The construction and application of numerical models to the study of cloud dynamics and the structure of winter frontal rainbands

The objectives of the present research are to construct a set of equations for simulating the evolution of frontal systems, to develop a finite-difference scheme of their solution, and to carry out numerical modelling. Numerical models with detailed descriptions of cloud particle evolution (nuclei, drops, crystals, aggregates, etc.) including condensation (sublimation) and coagulation processes are constructed to study the inner structure of frontal mixed stratiform clouds and precipitation development. Two- and three-dimensional diagnostic and prognostic simulations of two occluded winter frontal systems that passed over Ukraine and a two-dimensional prognostic model of an occluded frontal system that passed over USA are presented. A two-dimensional model with nested and stretched grids is used for the simulation of convective cells embedded in stratiform. The structure of the simulated atmospheric fronts in occluded cyclones exhibits many common features described in other previous studies, for other mid-latitude regions: hyperbaroclinic zones of different scales within the mesoscale range, small and large mesoscale rainbands, embedded convective cells, wave-like features of cloud and precipitation evolution, etc.
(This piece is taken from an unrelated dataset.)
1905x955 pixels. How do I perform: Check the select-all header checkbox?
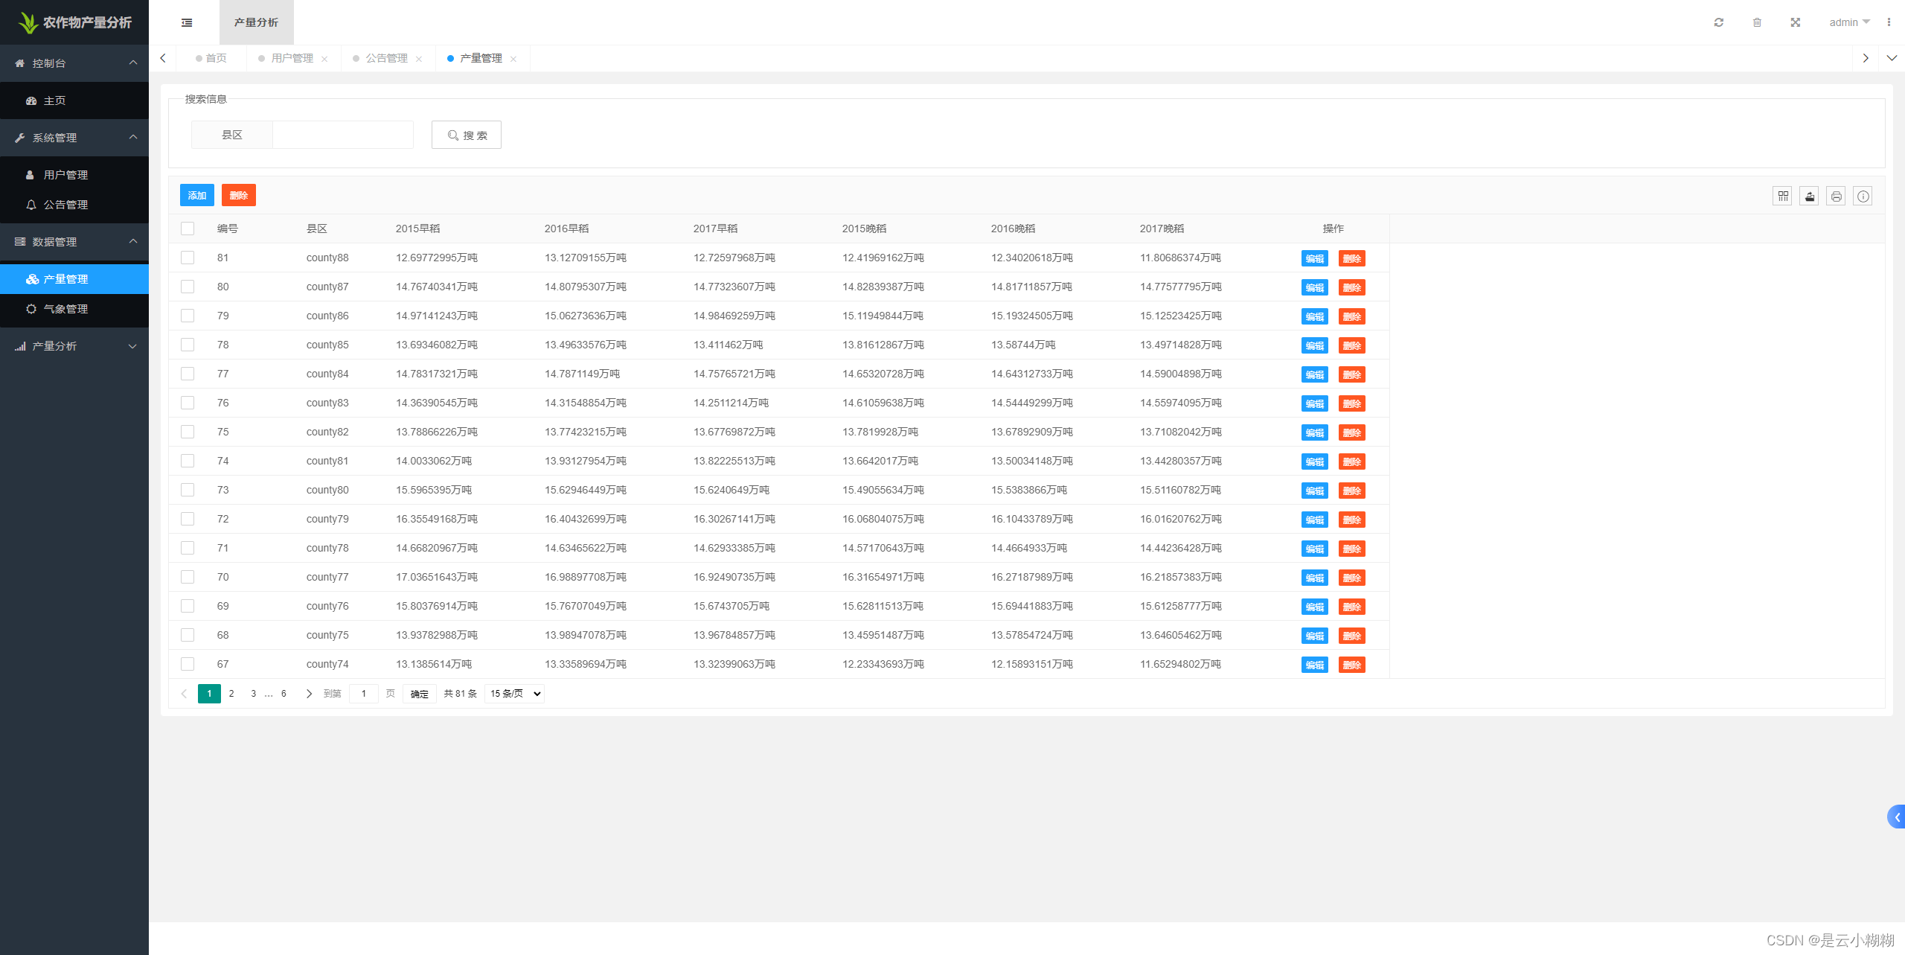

The qualitative estimations of instability in frontal zones implies that large rainbands can apparently be generated in baroclinic zones with stable stratification. In unstable zones, small mesoscale rainbands with embedded convective cells are mainly formed. The cloudsʹ precipitation is determined largely by dynamical features. The mechanisms of ice nucleation, sublimation, freezing or coagulation processes have a crucial role in cloud and precipitation formation if there is an inability to realise all of the precipitable moisture.